I'd ask him - and I'd take my time. Btw, great to see you around again. Good post at the other thread!

 Best regards,

 Kirsten

 
Cleopatraaaa

What would you guys do if your pen pals family tried to add you on FB? One of my pen pals has a teenage daughter and she sent me a friend request and I’m not sure whether or not to accept? His sister also sent me a friend request! I feel like it’s too soon for me to be in contact with his family because since February, we’ve only sent about 6 or 7 letters total and although I do care about him and we get along so well, and there’s obviously a connection there, I don’t know if I’m okay with being in contact with his family like that? I kind of also would like to know what he’s told them about me, but I don’t know if I should ask? What do you guys reckon? 

 

 
ST4s

One of my penpals was unable to reach his elderly father for some time (the only family member who hadn't disowned him) and asked me to give him a call. This was six states over, so not really a stop by and say hi situation. I, too, got no answer after repeated attempts.

I suggested I could call the local police department for a wellness check. It was a bit of a hurdle for my friend, leap of faith, something (he's not very trusting of law enforcement), but I talked him into giving me permission to do so. The police called me back shortly with the good news, and thanks to CorrLinks, I was able to pass it along to my friend later that day. Other than that, I haven't been asked to contact family, but I'd do something like that again in a heartbeat. 

 
KateAndrews

I know one penpals (Colorado) elderly aunt has my details. Due to the difficult situation of last year which saw my penpal frog marched into protective custody as his old gang wished to clear the yard of ex members (seemingly this was a country wide thing).
It took months to get him to a different facility and eventually out into the gen. pop. That was a difficult time for me and his aunt was beside herself.
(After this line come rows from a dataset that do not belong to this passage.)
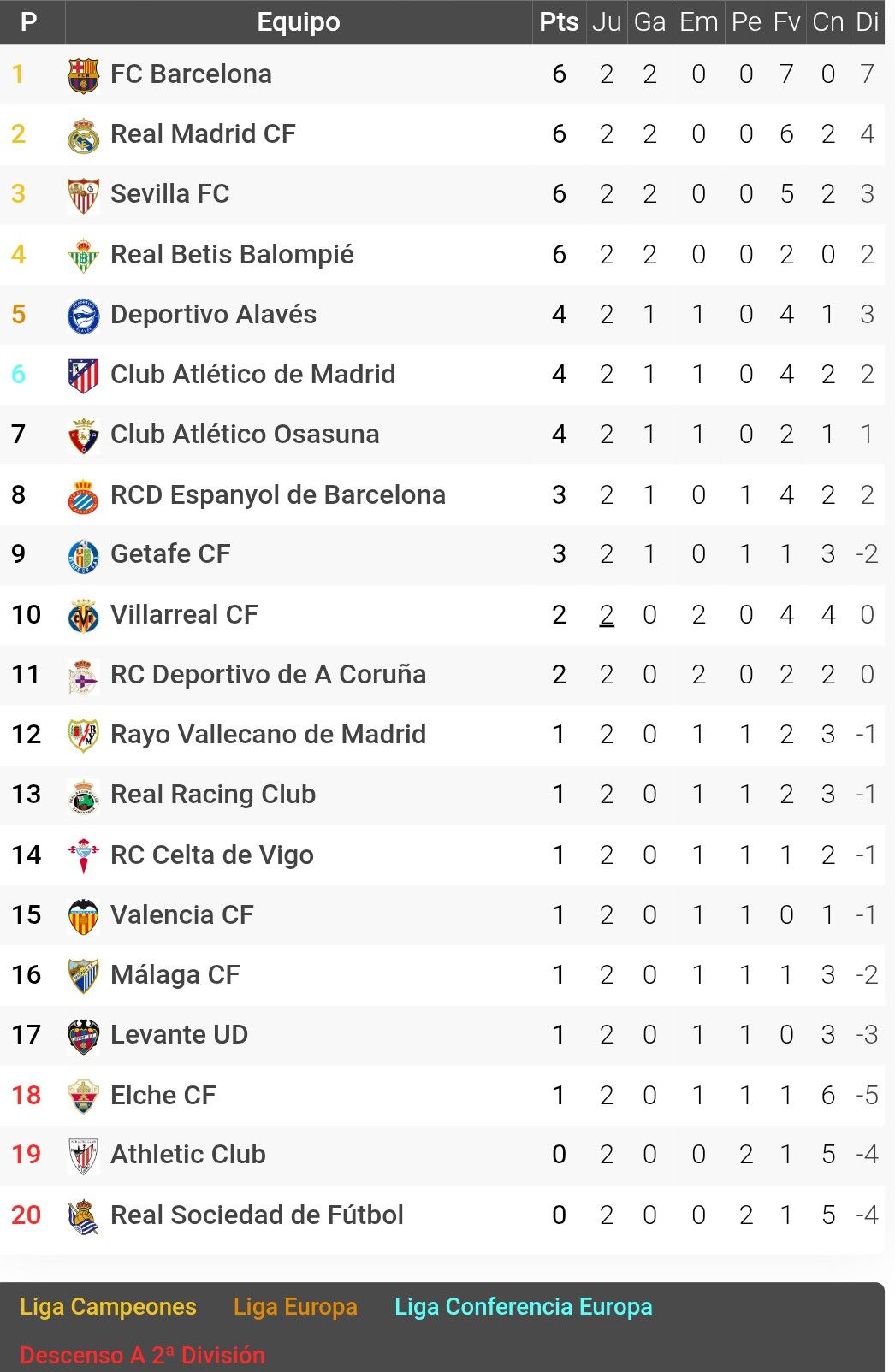Select the Real Sociedad crest icon
Image resolution: width=895 pixels, height=1372 pixels.
point(83,1216)
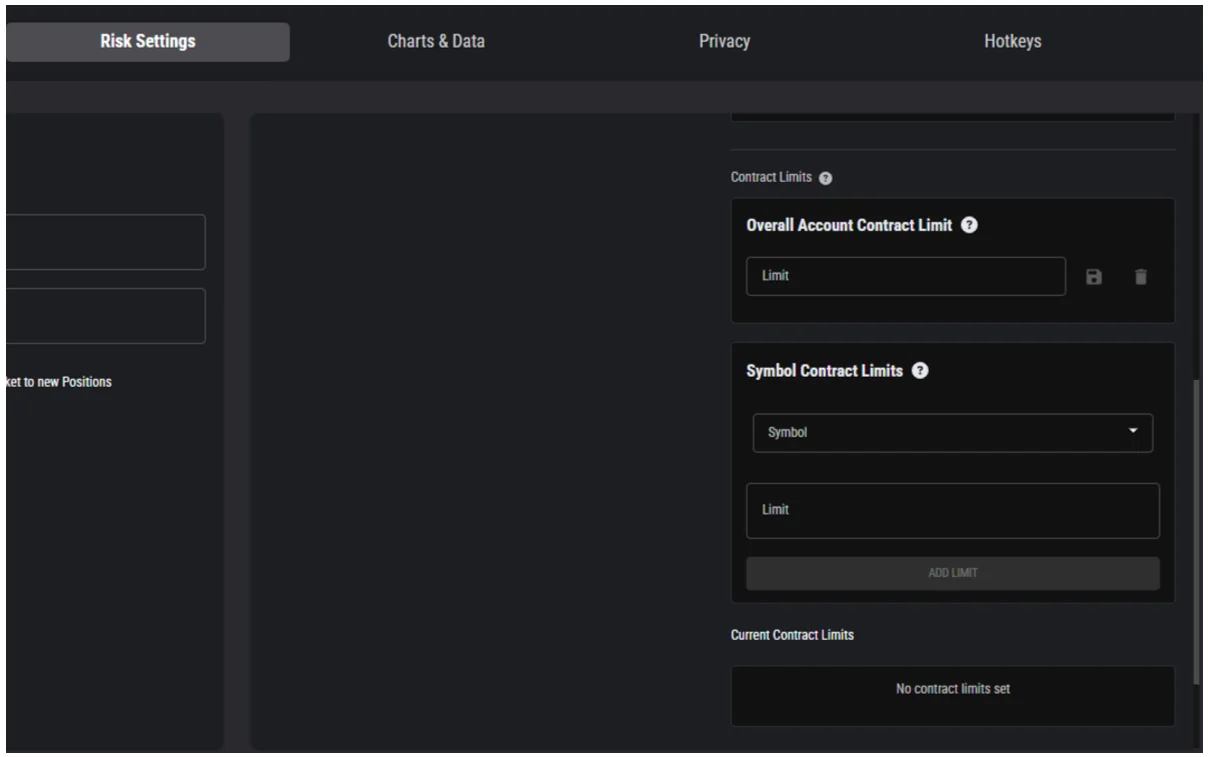Click the arrow on the Symbol selector
The height and width of the screenshot is (757, 1208).
pyautogui.click(x=1133, y=431)
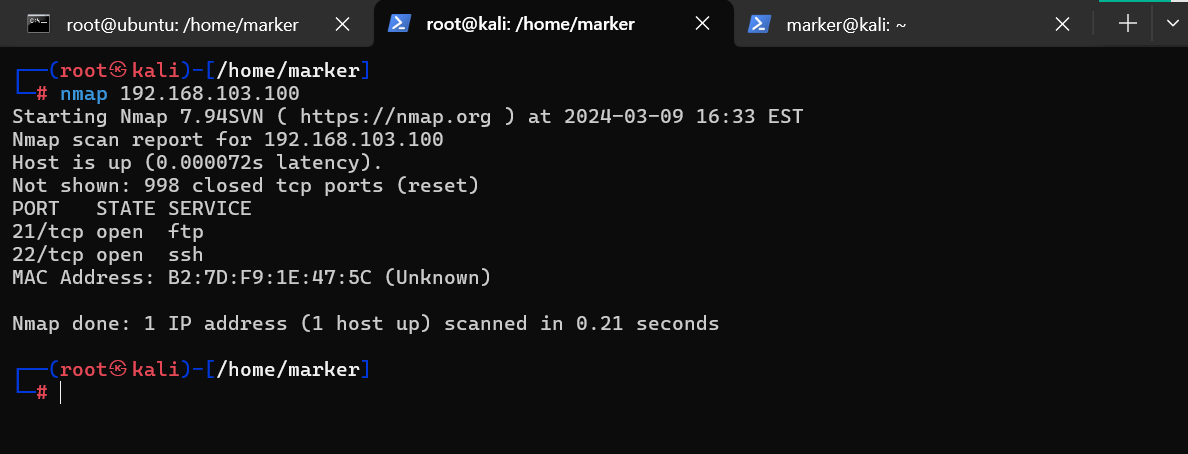The height and width of the screenshot is (454, 1188).
Task: Click the 22/tcp open ssh line
Action: (x=107, y=254)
So I offered my support. I ask about her through my penpal how she is but I do not speak with her otherwise.
I do know my Virginia/Massachusetts/ Idaho penpals keep me in the conversation with thier families I guess I give them something to talk about. Other then that I like to keep it between us.

 
Mateo

My PP gave me his Dad's phone number pretty early on. But the main reason was because he was being transferred and didn't want to lose contact in the process. But since then he considers me family and vice versa, so tells me to message his Dad here and there which I happily do. Also, I'm from UK and plan to visit Cali again soon so my PP told me his family (and his sister specifically) can give me a "tour," I guess, of where he's from and protect me as it's in the heart of the hood. I like the whole family contact because it reassures you both that it's not just a temporary letter but in fact it's more of a permanent friendship/partnership.

 
Xo50

I think that it’s sweet and I would like that very much if my pen pals asked me, to be friends with their families.  I do know their roommates a little more, as sometimes they’ll put mail from me onto my pen pal’s bunk, and I hear about what memes and stuff their roommates liked from my letters too.  

 
Kathryn Emma

My Nebraska PP shared my home address with his sister - he wanted to send me a birthday present but without Internet access his sister had to help. All be it with the best of intentions at heart I didn't appreciate my address being shared with his family without my permission. I am there for my PP not his family. I have no desire to be in touch with them so have had to in the nicest possible way tell him to make sure they don't start writing to me and expect to build friendship with them as it won't be happening. I was ready to give my PP my phone number to call me but that has gone out of the window now. As I don't want to be bothered by his family and I know he will feel a little pressured to share with his family if in conversation he tells them he is able to call me. But this is personal. Most people don't mind engaging with family. I just don't want to and have no desire to.